In this case, df = DataFrame(A = Int64[], B = Int64[]) is not sufficient.
The NamedTuple A = Int64[], B = Int64[] needs to be create dynamically.
Let's assume we have a vector of column names col_names and a vector of column types colum_types from which to create an emptyDataFrame.
col_names = [:A, :B] # needs to be a vector Symbols
col_types = [Int64, Float64]
# Create a NamedTuple (A=Int64[], ....) by doing
named_tuple = (; zip(col_names, type[] for type in col_types )...)
df = DataFrame(named_tuple) # 0×2 DataFrame
Alternatively, the NameTuple could be created with
# or by doing
named_tuple = NamedTuple{Tuple(col_names)}(type[] for type in col_types )

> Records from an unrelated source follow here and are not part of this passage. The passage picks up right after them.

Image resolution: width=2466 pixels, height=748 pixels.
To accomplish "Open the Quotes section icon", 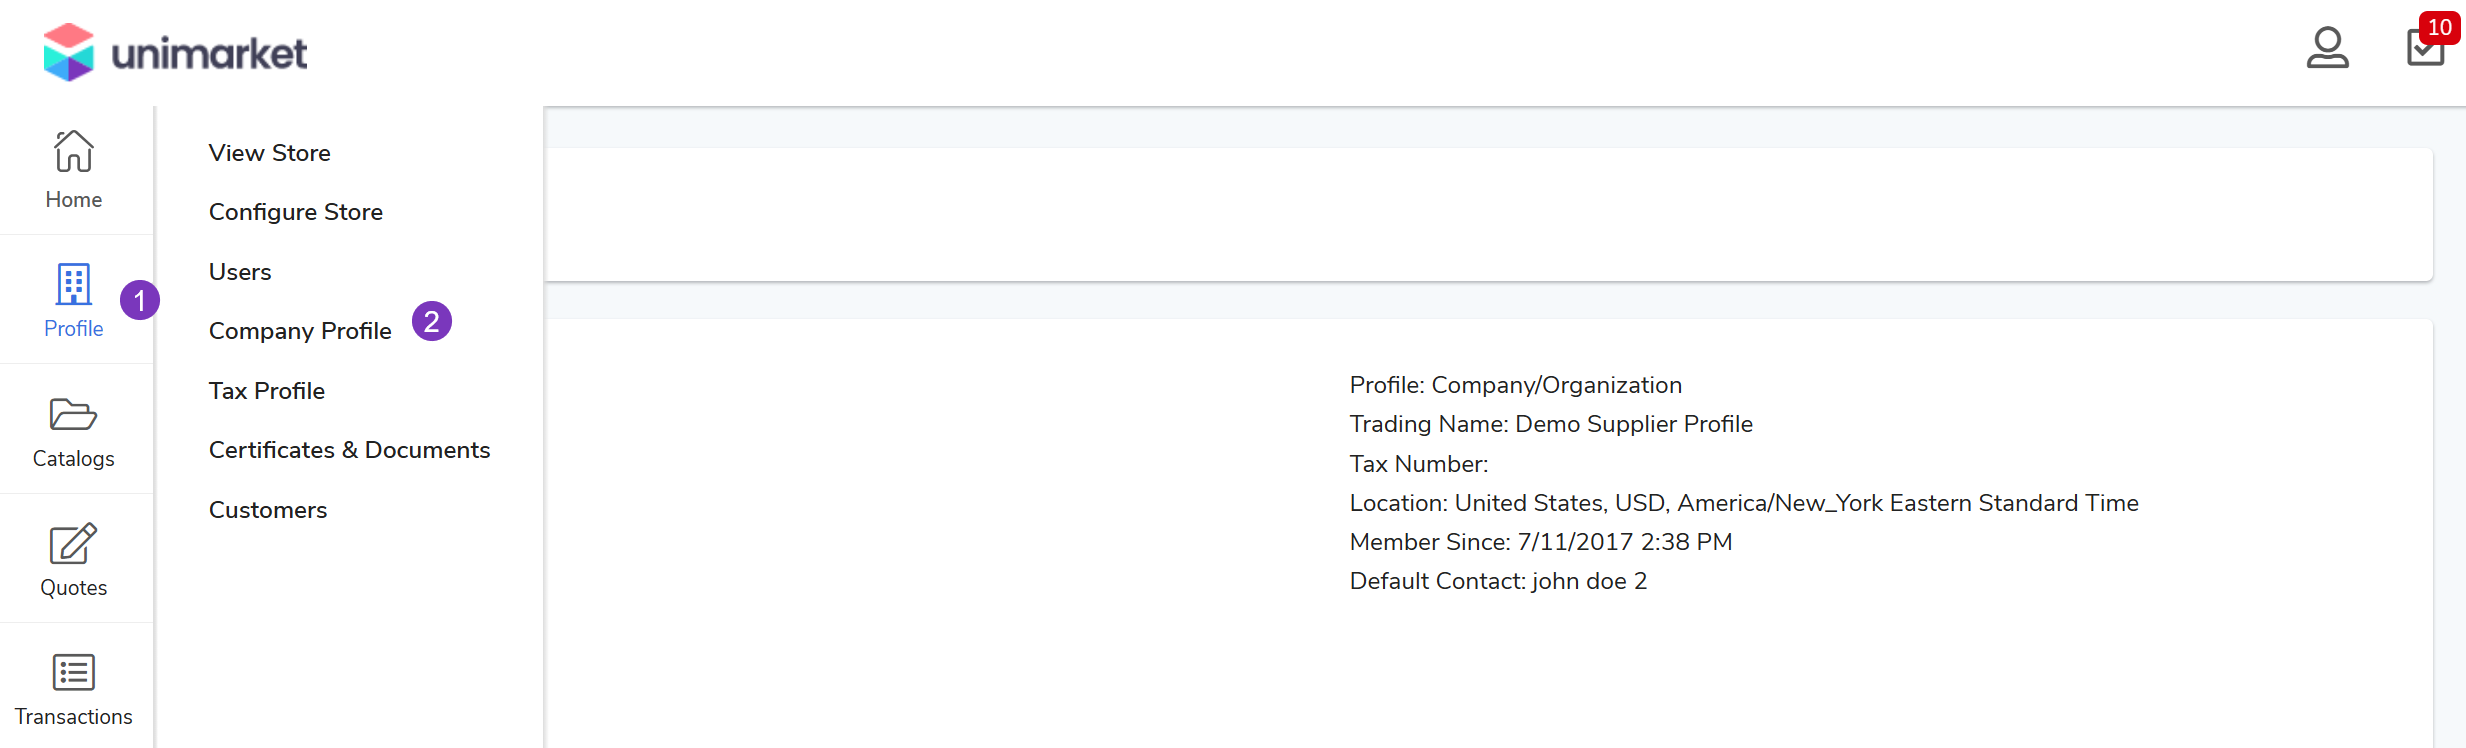I will click(74, 544).
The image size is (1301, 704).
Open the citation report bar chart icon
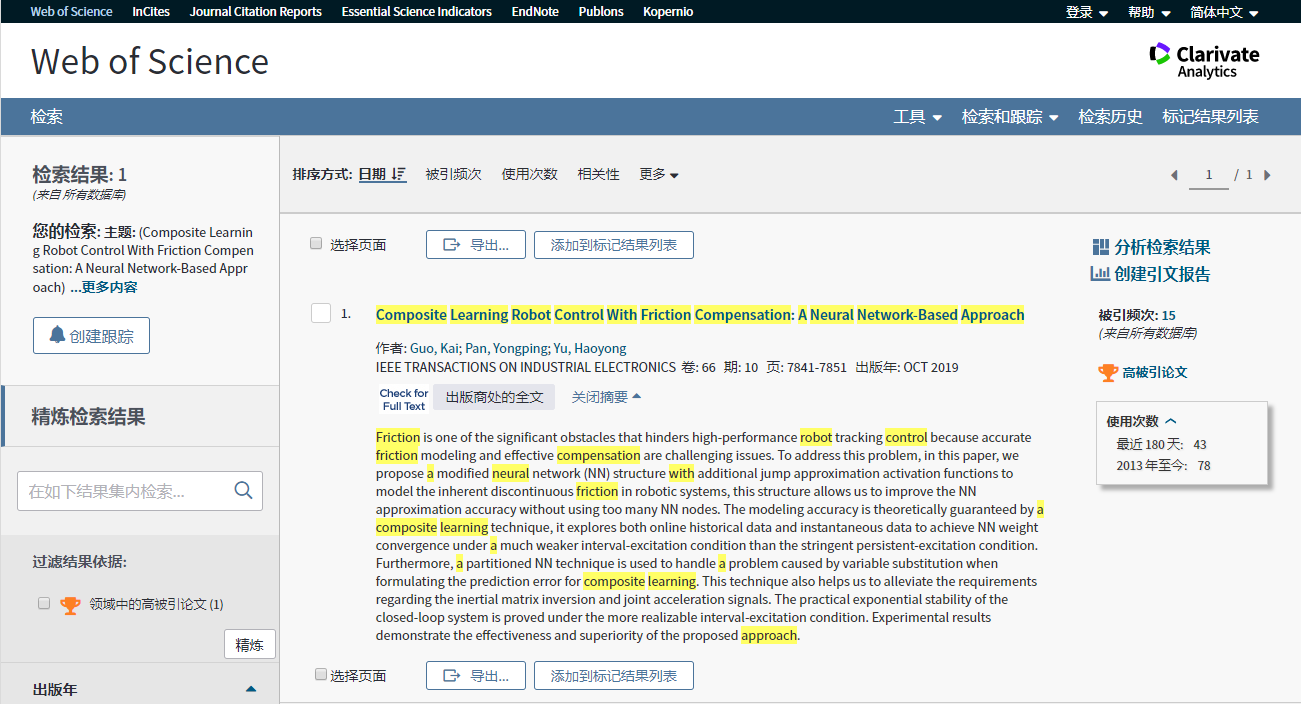1100,274
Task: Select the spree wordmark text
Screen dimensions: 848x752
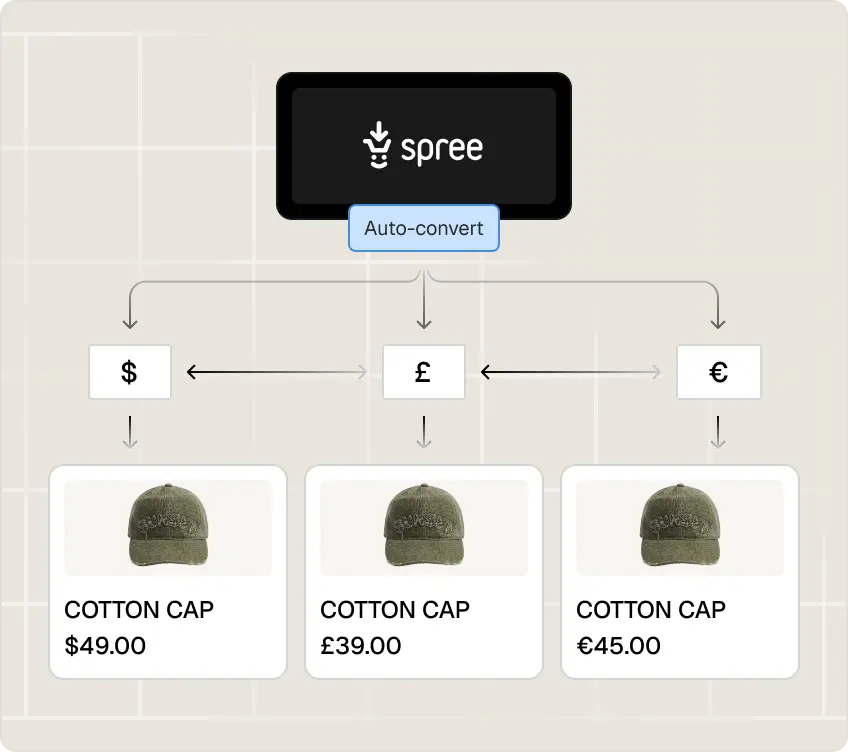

I think at least in the latest version of Julia you can achieve this by creating a pair object without specifying type
df = DataFrame("A" => [], "B" => [])
push!(df, [5,'f'])
1×2 DataFrame
Row │ A B
│ Any Any
─────┼──────────
1 │ 5 f
as seen in this post by #Bogumił Kamiński where multiple columns are needed, something like this can be done:
entries = ["A", "B", "C", "D"]
df = DataFrame([ name =>[] for name in entries])
julia> push!(df,[4,5,'r','p'])
1×4 DataFrame
Row │ A B C D
│ Any Any Any Any
─────┼────────────────────
1 │ 4 5 r p
Or as pointed out by #Antonello below if you know that type you can do.
df = DataFrame([name => Int[] for name in entries])
which is also in #Bogumil Kaminski's original post.